When an arthritic dog exercises, it actively builds muscle to support the joints and keeps joints mobile and flexible so they don’t stiffen too much. Maintaining this mobility will be key to preserving your pup’s ability to move, albeit slowly and carefully.
Top exercises for arthritic dogs
Although exercising is a good idea for arthritic dogs, you should be careful about which exercises and how much movement your dog does so it does not endure more pain.
Physical therapy programs are great for arthritic dogs, since professionals can help your dog stretch and move to target certain stiff areas. Additionally, massages are good for relieving tension and improving blood flow to the affected joints.
However, you don’t always need a pro to get your dog moving. Here are some of the best exercises you can help your dog do to keep it agile even into its later years.
- Swimming: Swimming is one of the best possible exercises for dogs with arthritis because it requires no impact on the joints. The water helps support your dog’s body weight, so movement is easier. However, your dog will still need to move in the water, helping it stretch and work its muscles and joints. It also is one of the best exercises for improved range of motion.

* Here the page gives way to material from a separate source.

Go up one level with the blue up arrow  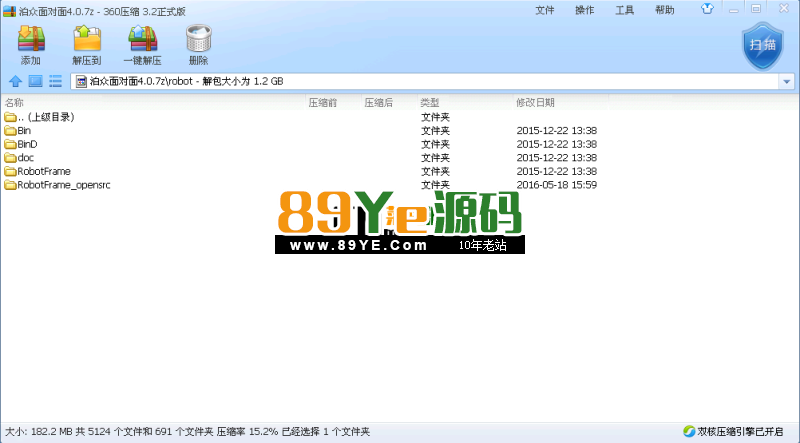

- Light walks: Your dog probably won’t be able to tough it out through hour-long walks, but shorter, gentle walks are great exercise for it. Keep the walk to around 15 minutes max and let your dog go at its own pace. It may move slowly, but it will be moving.
- Gentle indoor play: Playing with your dog inside helps limit its available movement, so it won’t be tempted to overdo it. Short-distance fetch inside, tug-of-war and hide and seek are great activities that your dog can do at its own pace without getting too excited or potentially hurt from overexertion.
If your dog’s arthritis is severe, your vet may caution against certain types of exercise that may be suitable for dogs with early signs of arthritis. Be sure to discuss exercise routines with your vet before implementing them to avoid injury to your pup.
Additionally, avoid any exercises that require high impact to the joints and long durations. Hiking on uneven terrain, jumping to catch a frisbee or chasing a ball across a field are sure to cause your dog more pain than benefit, so don’t push your pup to do more than it is capable of.